The latter point is somewhat problematic. Seemingly, “the agent of destruction was given license to devastate” with regard to the other plagues as well, and yet the Jews did not require any special protection. Why was the Plague of the Firstborn unique in this regard, and why was it necessary for the Jews to both remain at home and make a sign with the blood of the circumcision and the Paschal sacrifice?

When the Agent of Destruction Is Given License

The difference between the Plague of the Firstborn and the other plagues can be explained as follows: With regard to the other plagues, it cannot be truly said that “the agent of destruction was given license to devastate.” Most of the plagues affected only the financial resources of the Egyptians, or their comfort. Moreover, even when a plague such as the plague of wild animals brought death as well as financial loss, unlimited license was not granted to “the agent of destruction.” There was always a constraint to the destruction wrought.

For example, all the earlier plagues involved a specific agent of destruction,5 such as frogs, lice, or the like, and this agent was given permission to harm or kill Egyptians only according to its natural tendency. Thus there was not unlimited destruction.6

With regard to the final plague, however, the Egyptian firstborn were slain without restraint. Since “the agent of destruction was given license to devastate,” it was necessary for the Jews to take steps to protect themselves, lest they also be harmed.
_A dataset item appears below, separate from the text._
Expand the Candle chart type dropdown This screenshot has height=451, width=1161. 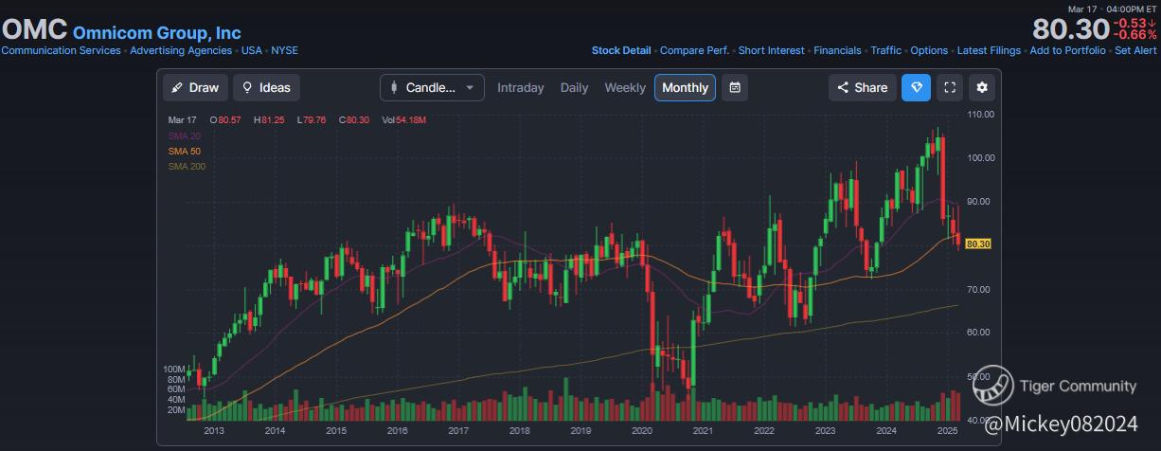(432, 87)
A deeper distinction can be made between the final plague and the nine earlier ones. The intent of the earlier plagues was primarily not to punish the Egyptians, but to generate an awareness of G‑d’s presence, as it is written:7 “So that you can tell… how I performed miraculous signs among them, and you will know that I am G‑d.” Similarly, it is written: “Through this, you will know that I am G‑d,”8 “So that you know that I am G‑d,”9 and “So that you will know that there is none like Me.”10 Therefore there was no need for the plagues to affect the Jews, for the Jews already possessed an awareness of G‑d.11

But the Plague of the Firstborn was different in this regard. In the nine other plagues, few people actually perished; the vast majority could thus still come to an awareness of G‑dliness. With the Plague of the Firstborn, however, the intent was that the firstborn die, and not that their appreciation of G‑d’s power should be enhanced.
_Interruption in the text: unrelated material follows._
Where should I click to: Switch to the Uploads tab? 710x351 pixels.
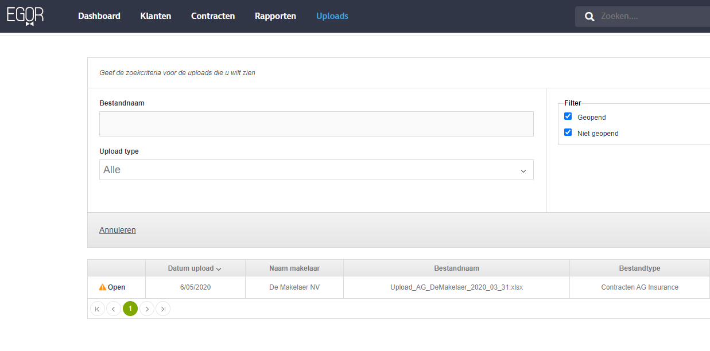332,16
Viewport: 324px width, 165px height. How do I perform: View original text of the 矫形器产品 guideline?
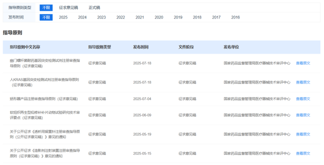point(303,99)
Since the intent of this plague was punishment, the attribute of judgment might have argued: “How different are these (the Jews) from these (the Egyptian firstborn)?” For the Jews in Egypt had also sunk to evil conduct,12 as the Midrash states:13 “These are worshipers of idols and these are worshipers of idols.” And so it is possible that “the agent of destruction” the extension of the attribute of judgment would not differentiate between Egyptian and Jew.

Yes, it is written:14 “I will pass through Egypt… I will smite every firstborn…. I will perform acts of judgment…. I am G‑d.” And from this verse, our Sages conclude15 that G‑d Himself was the one who smote the Egyptians, as we say:16 “I and not an angel… I and no other.”

But this does not discount the influence of “the agent of destruction.” That agent was also present, and could make accusations against the Jewish people.17 Therefore it was necessary for the Jews to take protective measures.

These measures involved: a) not going out of their homes. Since the agent of destruction was given license to destroy throughout the land of Egypt, if a Jew went outside, no distinction would be made. With regard to this, everyone Jews and Egyptians were alike. A sign would not help. The only alternative was to stay inside.

b) Placing a sign on their homes. G‑d promised:18 “I will pass over you,” i.e., the agent of destruction was not to be given license in these places, and so a distinction could be made between the Jews and the Egyptians.

Where the Twains Meet

Yet a question remains: Since there was a certain legitimacy in the complaint of the attribute of judgment, why did the sign the Jews placed on their doors protect them?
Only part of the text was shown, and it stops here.